Bar plots show the number of orthologous and non-orthologous CDS per chromosome (X²(2) = 213.4, p<0.001) (a) and COG category (X²(22) = 5101.2, p<0.001) (c). Mosaic plots show the standardized residuals of the Pearson chi-square analysis for the number of orthologous and non-orthologous CDS per chromosome (b). Solid and dashed boundaries represent positive and negative residuals, respectively. Rectangles are colored only if the standardized residual is significant at p<0.05 (outside ±1.96). COG categories: J, translation, ribosomal structure and biogenesis; K, transcription; L, replication, recombination and repair; B, chromatin structure and dynamics; D, cell cycle control, cell division, chromosome partitioning; V, defense mechanisms; T, signal transduction mechanisms; M, cell wall/membrane/envelope biogenesis; N, cell motility; W, extracellular structures; U, intracellular trafficking, secretion, and vesicular transport; O, posttranslational modification, protein turnover, chaperones; X, mobilome: prophages, transposons; C, energy production and conversion; G, carbohydrate transport and metabolism; E, amino acid transport and metabolism; F, nucleotide transport and metabolism; H, coenzyme transport and metabolism; I, lipid transport and metabolism; P, inorganic ion transport and metabolism; Q, secondary metabolites biosynthesis, transport and catabolism; R, general function prediction only; S, function unknown.

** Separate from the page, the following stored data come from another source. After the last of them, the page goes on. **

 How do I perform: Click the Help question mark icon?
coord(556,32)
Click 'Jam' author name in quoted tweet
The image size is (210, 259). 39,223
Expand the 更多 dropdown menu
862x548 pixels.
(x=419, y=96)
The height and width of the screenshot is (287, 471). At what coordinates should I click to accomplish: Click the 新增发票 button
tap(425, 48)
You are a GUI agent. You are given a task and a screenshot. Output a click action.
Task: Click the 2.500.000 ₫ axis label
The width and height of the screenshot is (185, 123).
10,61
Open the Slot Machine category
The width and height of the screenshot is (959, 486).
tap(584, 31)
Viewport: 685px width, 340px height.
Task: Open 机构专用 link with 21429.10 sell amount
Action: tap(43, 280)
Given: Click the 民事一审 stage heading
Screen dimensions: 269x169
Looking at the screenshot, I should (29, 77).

Fig 3. Venn diagram showing the number of core and ST-specific ortholog families.

ST, multilocus sequence type.

Fig 4. Ortholog specificity varies among chromosomes and COG categories.

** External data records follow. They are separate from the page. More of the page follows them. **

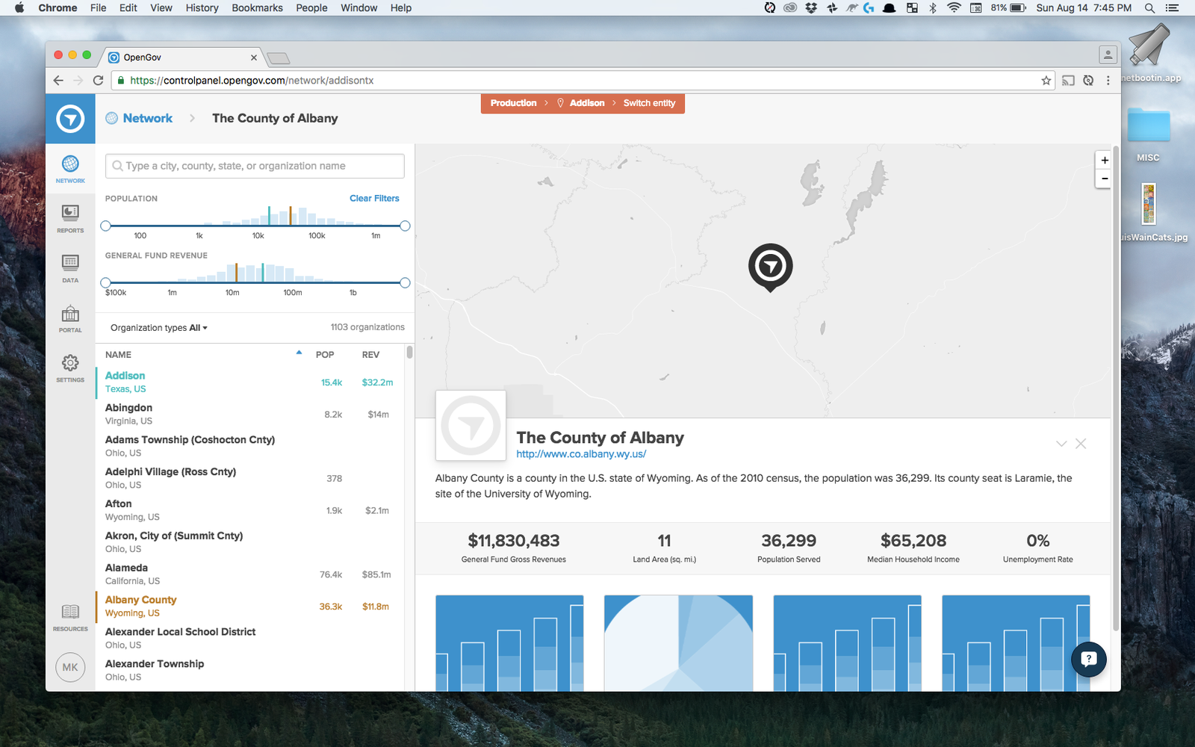1195x747 pixels.
Task: Click Clear Filters link
Action: click(x=374, y=199)
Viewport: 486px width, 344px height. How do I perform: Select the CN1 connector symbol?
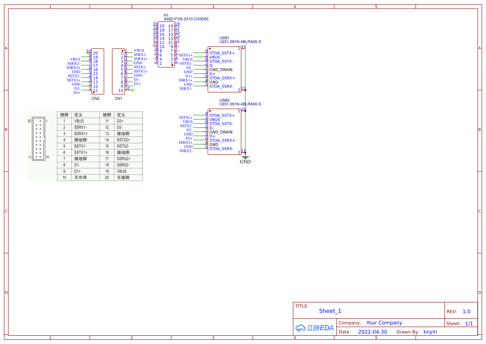[118, 72]
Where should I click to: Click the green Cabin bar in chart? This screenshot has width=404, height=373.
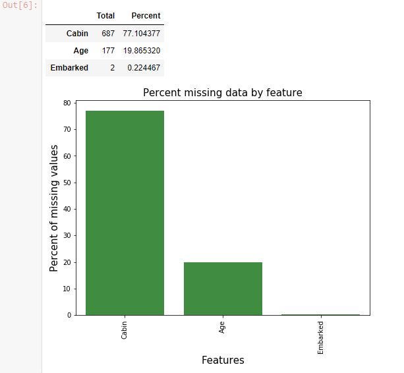125,213
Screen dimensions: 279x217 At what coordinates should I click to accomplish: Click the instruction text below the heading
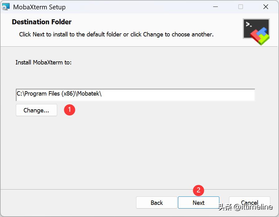pyautogui.click(x=116, y=34)
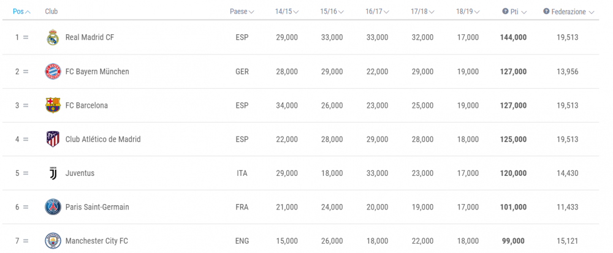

Bar plots show the number of orthologs per specificity group for different chromosomes (X²(8) = 469.8, p<0.001) (a) and COG categories (X²(88) = 649.8, p<0.001) (c). Mosaic plots show the standardized residuals of the Pearson chi-square analysis on the number of orthologs per specificity group per chromosome (b). Solid and dashed boundaries represent positive and negative residuals, respectively. Rectangles are colored only if the standardized residual is significant at p<0.05 (outside ±1.96). COG categories: J, translation, ribosomal structure and biogenesis; K, transcription; L, replication, recombination and repair; B, chromatin structure and dynamics; D, cell cycle control, cell division, chromosome partitioning; V, defense mechanisms; T, signal transduction mechanisms; M, cell wall/membrane/envelope biogenesis; N, cell motility; W, extracellular structures; U, intracellular trafficking, secretion, and vesicular transport; O, posttranslational modification, protein turnover, chaperones; X, mobilome: prophages, transposons; C, energy production and conversion; G, carbohydrate transport and metabolism; E, amino acid transport and metabolism; F, nucleotide transport and metabolism; H, coenzyme transport and metabolism; I, lipid transport and metabolism; P, inorganic ion transport and metabolism; Q, secondary metabolites biosynthesis, transport and catabolism; R, general function prediction only; S, function unknown.